‘The Waffle House’, Kingsbury Water Mill, St. Albans. AL3 4SJ

www.wafflehouse.co.uk

As a student, I toiled in an English vineyard, untangling tendrils, snipping windbreaks and scything through as much prejudice as weeds. It was hard, wet work, but kept me fit. Only cash caused problems. It took 300 hours to score £1,000. But nine years on, that still beats writing… Q. What do you call a commissioning editor? A. Writer’s block.

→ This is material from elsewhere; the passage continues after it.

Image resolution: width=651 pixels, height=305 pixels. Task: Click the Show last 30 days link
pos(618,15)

Its owner, Sam, was a prime salvager of pedigree tat. Guarding the drive, coade lions came from Nonsuch Park, the pillars propping the winery from Waterloo Station, and the winery barn (moved brick by numbered brick) from down the road. I really liked another find, a slender shop-front, tacked to the visitor centre. It had come off a little café famous, before the bulldozer came, for its Belgian waffles. Lighter, crispier and deeper pocketed then the thinner American, chewy Liège, heart-shaped Scandinavian and Dutch syrup sandwich.

Sam dreamt of bringing back dishes from the original menu: the bacon and egg ‘May Ball’ breakfast, the Ratatouille (ordered as ‘a Rat’) and the wildly hedonistic, Crème Chantilly with maple syrup. Having preserved the range and gimballed irons, he planned to install them in this idyllic new home, firing them up to a fortune. But family politics blocked the way.

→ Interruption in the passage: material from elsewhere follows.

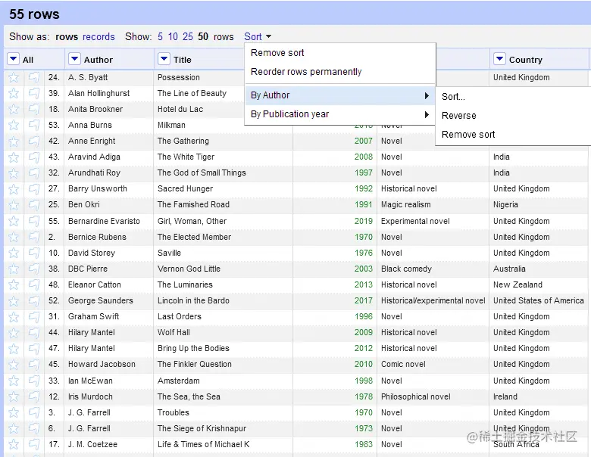Star the Eleanor Catton row
The image size is (591, 457).
(x=14, y=285)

I found a good ‘Waffle House’ whilst at UEA University. At the time, Norwich had become a national joke with kind regards to Alan Partridge, then at his peak. Unravelling behind a Georgian exterior was an intoxicatingly scented bohemian burrow: wicker shades, earthenware plates, organic batter and a sign advising patrons to ‘please wait to be Eated’.

Inspired by Sam and the Waffle House, I wanted to buy an iron of my own. But cook-shops could only offer me flimsy contraptions which crimped waffles in gaudy shapes. I set my sights further. £100 bought both a return flight to Brussels and a beautiful Teflon machine capable of baking two waffles at once. I have since crafted mixes that smell sublime enough to sell a house.

Last Sunday I discovered that Norwich’s Waffle House has siblings. One in South Africa; the other, St. Albans. Established 25 years ago, the one closer to home takes the heavenly setting of a sixteenth century mill where the river Ver still turns the paddles

Catching jasmine scents beside a stream, I sipped a thick malty milkshake from a narrow straw, which thoughtfully slowed the flow. Organic flour is ground upstream between French Burr stones. These contain quartz crystals meaning sharp grinding edges which won’t chip into the flour. With every tinkle of the service bell, hungry anticipation grew.

I started with brittle wholemeal, buried under a nourishing pile of chilli con carne, cool sour cream, ripe guacamole and tangy cheddar. Although a glutton for gluten, my friend suffers intolerance to wheat. But she loved her specially prepared, nutty spelt waffle, generously overloaded with mint pesto bound lamb, braised celery and green beans.

But by dessert, she naughtily gave way to a craving for plain flour. Into every quadrant of an already lavishly dressed waffle – vanilla ice cream and strawberries with an uplifting fragrance – she flooded every crispy quadrant with smoky, sticky maple syrup, topping-up where it leaked away. It looked like amber. She was in ecstasy, scooping textures and temperatures, repeatedly uttering, ‘Oh my God! Oh my God!” Having been moved to make a Belgian recce years ago, I understood her reaction.

The 70-space car park was full. The queue for tables stretched beyond the mill, towards the epic Verulamium Park. It seemed that everyone wanted a bite of those waffles.

After a pristine macchiato to calm sugar shakes, I thought back to Sam, since freed from this mortal coil. If his family had had time for his vision, his vineyard waffle restaurant could have earned them a fortune. He had nostalgia in his heart, but business in his brain…

Open daily, 10am-6pm (5pm, winter). The Waffle House, St. Alban’s doesn’t have a licence, but BYO is just £2.50 a bottle. No bookings.